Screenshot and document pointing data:
......

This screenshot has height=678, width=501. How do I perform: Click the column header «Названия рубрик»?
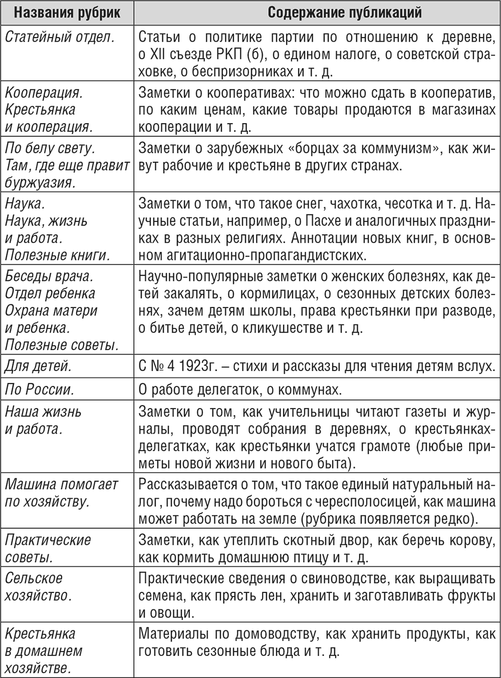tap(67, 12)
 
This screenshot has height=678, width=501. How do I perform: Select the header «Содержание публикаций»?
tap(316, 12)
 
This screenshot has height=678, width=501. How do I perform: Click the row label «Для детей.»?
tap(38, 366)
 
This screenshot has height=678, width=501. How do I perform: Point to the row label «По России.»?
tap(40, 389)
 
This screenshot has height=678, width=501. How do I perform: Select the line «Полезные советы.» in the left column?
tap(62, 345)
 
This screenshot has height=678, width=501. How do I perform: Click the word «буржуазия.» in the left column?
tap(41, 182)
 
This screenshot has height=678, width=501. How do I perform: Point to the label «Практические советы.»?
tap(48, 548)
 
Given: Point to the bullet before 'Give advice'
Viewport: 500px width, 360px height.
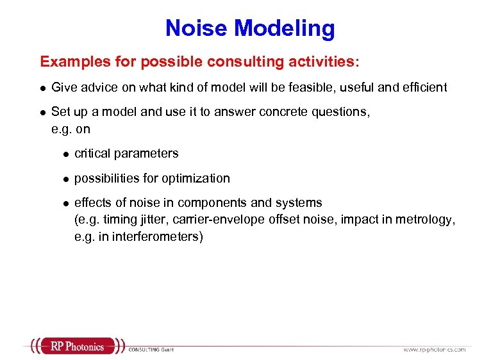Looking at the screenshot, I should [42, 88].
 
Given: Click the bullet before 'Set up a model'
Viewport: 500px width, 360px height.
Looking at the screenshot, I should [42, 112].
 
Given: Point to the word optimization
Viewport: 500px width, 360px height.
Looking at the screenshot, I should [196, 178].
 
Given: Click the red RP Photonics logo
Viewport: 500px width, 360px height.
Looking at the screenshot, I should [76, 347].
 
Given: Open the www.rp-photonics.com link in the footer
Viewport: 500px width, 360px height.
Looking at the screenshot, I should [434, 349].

......

_Instructions for the task_
Reproduce every item above word for word, but leave out the pictures.

_Output for this task_
This screenshot has height=678, width=501. How do I perform: Click the column header «Названия рубрик»?
tap(67, 12)
 
This screenshot has height=678, width=501. How do I perform: Select the header «Содержание публикаций»?
tap(316, 12)
 
This screenshot has height=678, width=501. How do I perform: Click the row label «Для детей.»?
tap(38, 366)
 
This screenshot has height=678, width=501. How do I perform: Point to the row label «По России.»?
tap(40, 389)
 
This screenshot has height=678, width=501. How do I perform: Select the line «Полезные советы.» in the left column?
tap(62, 345)
 
This screenshot has height=678, width=501. How do I perform: Click the word «буржуазия.» in the left column?
tap(41, 182)
 
This screenshot has height=678, width=501. How do I perform: Point to the label «Практические советы.»?
tap(48, 548)
 
Given: Point to the bullet before 'Give advice'
Viewport: 500px width, 360px height.
Looking at the screenshot, I should [42, 88].
 
Given: Click the bullet before 'Set up a model'
Viewport: 500px width, 360px height.
Looking at the screenshot, I should [42, 112].
 
Given: Point to the word optimization
Viewport: 500px width, 360px height.
Looking at the screenshot, I should [196, 178].
 
Given: Click the red RP Photonics logo
Viewport: 500px width, 360px height.
Looking at the screenshot, I should [76, 347].
 
Given: Open the www.rp-photonics.com link in the footer
Viewport: 500px width, 360px height.
Looking at the screenshot, I should [434, 349].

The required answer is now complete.